REMEMBER DAD
Prolog
*
* *
Ketika kita mengingat yang namanya Ayah,
bagaimana kita harus menghargai jasa seorang Ayah? Dialah yang selalu mencari
nafkah, kerja capek-capek dan hal semacamnya.
Dian Hermawan, dia adalah seorang
tentara berpangkat letnan kolonel. Dia selalu membayangkan Ayahnya yang kini
berada di kampung, sudah renta bersama dengan Ibunya. Dian merasa sangat
bersalah karena dulunya dia adalah anak bandel dan tak pernah penurut pada
Ayahnya, padahal Ayahnya hanyalah seorang petani yang setiap hari memanen padi.

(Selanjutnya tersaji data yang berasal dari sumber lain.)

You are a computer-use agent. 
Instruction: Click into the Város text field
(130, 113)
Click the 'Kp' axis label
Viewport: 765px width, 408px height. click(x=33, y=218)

Sekarang Dian sudah menjadi seorang tentara yang mengabdi negara. Dian sudah menikah
dengan Farah Salsabila, seorang dokter di rumah sakit. Setelah kurang lebih 2
tahun mereka menikah, akhirnya Dian dikaruniai seorang anak laki-laki yang
sangat lucu. Dan untunglah sifat bandel Dian saat kecil tidak diturunkan oleh
anak laki-lakinya.
Dian selama ini harus mengabdi pada
Negara dengan menjalankan tugas-nya sebagai tentara. Namun dia tak punya waktu
untuk bertemu dengan Ayahnya bahkan saat merantau ke kota besar tak ada satupun
kata maaf terucap pada mulut Dian kepada Ayahnya. Dian yang sekarang ini
berumur 36 tahun harus bersikap dewasa dan tidak menjadi anak-anak. Lalu apakah
Dian bisa mengucapkan maaf pada Ayahnya? Dan bagaimana caranya supaya Dian bisa
pergi ke kampung tempatnya lahir untuk bisa bertemu dengan sang Ayah?
------------------
Remember Dad memiliki pesan moral karena
selain kita harus hargai jasa seorang Ibu, kita juga harus menghargai jasa
seorang Ayah. Karena Ayah-lah kita bisa makan 3 kali sehari, karena Ayah-lah
kita bisa sekolah, dan karena Ayah-lah kita bisa sukses seperti Dian yang telah
menjadi tentara. Berpangkat letnan lagi.
Namun Dian tak pernah menghargai jasa
Ayahnya yang capek-capek bertani di sawah. Dia harus menyesalinya ketika dia
sudah menjadi sukses. Dian merasa bersalah pada Ayahnya, dan saat istri Dian melahirkan,
Ayah Dian terharu karena dia memiliki seorang cucu dan Dian tak memiliki
kesempatan untuk minta maaf pada Ayahnya. Lalu apakah Dian bisa minta maaf pada
Ayahnya?
Bagian Satu
*
* *
Sebuah mobil yang sangat mewah datang
dari kejauhan dan terparkir di depan gerbang rumah yang sangat elit. Lalu, sang
pengemudi itu keluar dengan memakai baju tentara dan membuka pintu gerbang
lebar-lebar untuk memasukkan mobilnya ke dalam garasi. Pengemudi itu kembali
masuk ke dalam mobil dan memasukkan mobilnya ke dalam garasi. Dan pengemudi itu
pun keluar kembali dari mobil dan tiba-tiba dia kejatuhan papan nama baju
tentaranya dan segera mengambil papan nama itu dan terlihat nama dari sang
pengemudi itu. Dia bernama Dian Hermawan. Tentara yang sangat gagah dan
berwibawa.
Dia pun masuk dan menyapa istrinya yang
sedang menggendong anak keduanya.
“Oh, Mas? Udah pulang? Ini, ada makanan
buat Mas.”
“Iya, tapi sebelum itu...”
“Sebelum apa, Mas?”
“Kecup pipi Mas dong, biar Mas bisa
makan,” ujarnya dengan penuh perhatian.
“Ihh, Mas ini. Ya sudah aku kecup yah.”
Istrinya pun mengecup pipi Dian, namun
Dian malah berbalik muka sehingga bibir mereka saling menempel.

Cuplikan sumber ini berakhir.